Viola! Now that we have written a single SQL query to federate data from S3 and PostgreSQL, we’re able to provide more valuable results of the data for one to extract meaning. Instead of having to know or separately look up the airline codes, the descriptive airline name is in the results.

In the query we wrote, you’ll see in bold the places we added columns from the postgres table carrier. We also used fully qualified names when referencing the tables. When utilizing the USE command to set the default catalog and schema, a non qualified table name is linked to that catalog and schema. However, anytime you need to query outside for the catalog and schema, the table name must be qualified. Otherwise Presto will try to find it within the default catalog and schema, and will return an error. If you are referring to a table within the default catalog and schema, it is not required to fully qualify the table name. However, it’s recommended to as best practice whenever referring to data sources outside of the default scope.

Listing:
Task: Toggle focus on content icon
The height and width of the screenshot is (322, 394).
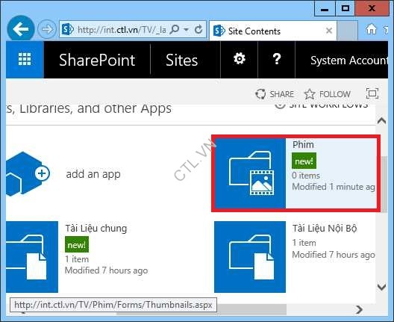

--

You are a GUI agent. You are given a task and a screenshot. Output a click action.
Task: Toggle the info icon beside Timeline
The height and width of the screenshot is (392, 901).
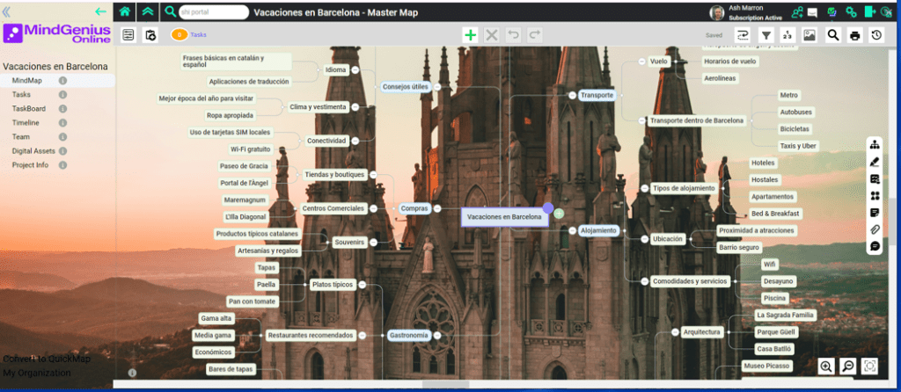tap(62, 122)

Your instructions:
Could you copy, word for word, the stretch from "Viola! Now that" through "in the results." in the passage on querying S3 and PostgreSQL with Presto? The entries above aren't needed for anything here.

Written solution:
Viola! Now that we have written a single SQL query to federate data from S3 and PostgreSQL, we’re able to provide more valuable results of the data for one to extract meaning. Instead of having to know or separately look up the airline codes, the descriptive airline name is in the results.